▶ [Requirement 1] Write out the part of the GloVe notebook code below from "import numpy as" to "line = line.strip().split()", keeping every character as it appears.
▶ [Requirement 2]
Answer these questions using the GloVe notebook code below:
(a) Which encoding is used to open the file?
(b) What number is given to the first word in words_to_index?
(c) How many entries does the printed output say were loaded?
▶ [Requirement 3] Continue the GloVe notebook code below from its last line.

In [1]:
import tensorflow as tf
from tensorflow import keras

import numpy as np
def read_glove_vecs(glove_file):
    with open(glove_file, 'r',encoding='UTF-8') as f:
        words = set()
        word_to_vec_map = {}
        for line in f:
            line = line.strip().split()
            curr_word = line[0]
            words.add(curr_word)
            word_to_vec_map[curr_word] = np.array(line[1:], dtype=np.float64)
        
        i = 1
        words_to_index = {}
        index_to_words = {}
        for w in sorted(words):
            words_to_index[w] = i
            index_to_words[i] = w
            i = i + 1
    return words_to_index, index_to_words, word_to_vec_map
  
words_to_index, index_to_words, word_to_vec_map = read_glove_vecs('/Users/surthi/Documents/cs230project/glove.6B.50d.txt')
print("Loaded ", len(word_to_vec_map), " model")

Loaded  400000  model


In [2]:
import itertools
def sentences_to_indices(X, word_to_index, max_len):
    """

▶ [Material provided]
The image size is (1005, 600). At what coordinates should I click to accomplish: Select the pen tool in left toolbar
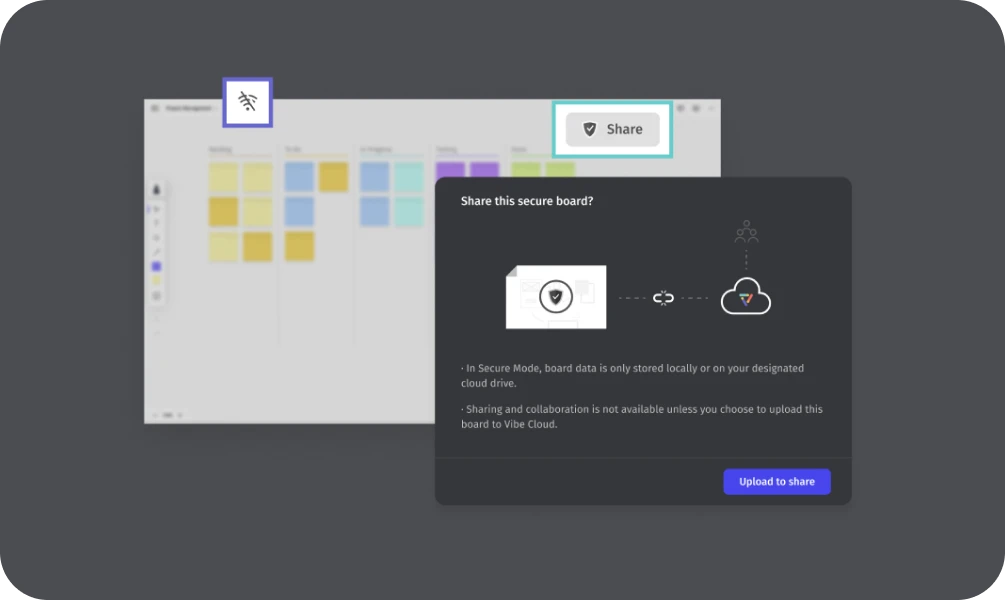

▶ [Task response 1]
import numpy as np
def read_glove_vecs(glove_file):
    with open(glove_file, 'r',encoding='UTF-8') as f:
        words = set()
        word_to_vec_map = {}
        for line in f:
            line = line.strip().split()

▶ [Task response 2]
(a) UTF-8
(b) 1
(c) 400000

▶ [Task response 3]
    Converts an array of sentences (strings) into an array of indices corresponding to words in the sentences.
    
    Arguments:
    X -- array of sentences (strings), of shape (m, 1)
    word_to_index -- a dictionary containing the each word mapped to its index
    max_len -- maximum number of words in a sentence. You can assume every sentence in X is no longer than this. 
    
    Returns:
    X_indices -- array of indices corresponding to words in the sentences from X, of shape (m, max_len)
    """
    
    m = X.shape[0]                                   # number of training examples
    
    # Initialize X_indices as a numpy matrix of zeros and the correct shape (≈ 1 line)
    X_indices = np.ones((m, max_len))*-1
    
    for i in range(m):                               # loop over training examples
        
        # Convert the ith training sentence in lower case and split is into words. You should get a list of words.
        sentence_words =X[i].lower().split()
        
        # Initialize j to 0
        j = 0
        
        # Loop over the words of sentence_words
        for w in sentence_words:
            # Set the (i,j)th entry of X_indices to the index of the correct word.
            X_indices[i, j] = word_to_index[w] if w in word_to_index else -1
            # Increment j to j + 1
            j = j+1

    return X_indices
  
def sentence_to_target_mask(target, sentence, dim=50):
  target_words = target.split()
  types = []
  words_in_sentence = sentence.lower().split()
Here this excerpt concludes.